Prompt: Copy out each of the items below word for word, leaving out the pictures.
___ Stored records ___
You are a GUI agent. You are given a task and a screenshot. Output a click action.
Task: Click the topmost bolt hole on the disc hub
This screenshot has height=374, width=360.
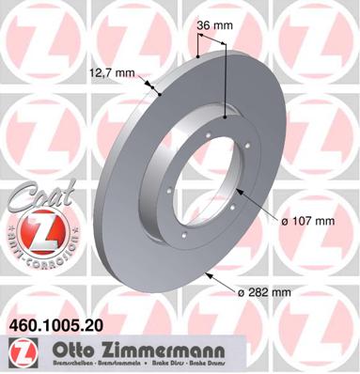(227, 117)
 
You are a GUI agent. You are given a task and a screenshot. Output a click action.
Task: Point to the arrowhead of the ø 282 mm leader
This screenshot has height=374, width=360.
(206, 274)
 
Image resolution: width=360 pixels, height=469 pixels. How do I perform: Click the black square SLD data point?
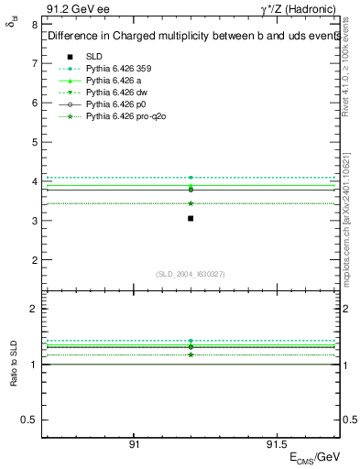point(190,218)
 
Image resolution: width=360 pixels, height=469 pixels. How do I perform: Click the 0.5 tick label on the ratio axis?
point(28,420)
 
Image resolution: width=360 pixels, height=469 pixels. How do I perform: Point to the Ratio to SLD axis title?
point(13,364)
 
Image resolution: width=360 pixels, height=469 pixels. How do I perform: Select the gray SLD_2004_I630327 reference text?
___
Complete output:
You are a GUI agent. You are given a task and a screenshot. Output a click action.
Task: Click the topmost bolt hole on the disc hub
This screenshot has height=374, width=360.
(227, 117)
 
You are a GUI agent. You are given a task and a screenshot. Output a click action.
Task: Point to the arrowhead of the ø 282 mm leader
This screenshot has height=374, width=360.
(206, 274)
 
Image resolution: width=360 pixels, height=469 pixels. How do I perform: Click the black square SLD data point?
point(190,218)
 
Image resolution: width=360 pixels, height=469 pixels. How do I perform: Click the 0.5 tick label on the ratio axis?
point(28,420)
 
Image resolution: width=360 pixels, height=469 pixels. How do I perform: Point to the Ratio to SLD axis title?
point(13,364)
 
Image resolution: width=360 pixels, height=469 pixels. How do I perform: Select the gray SLD_2004_I630327 reference text?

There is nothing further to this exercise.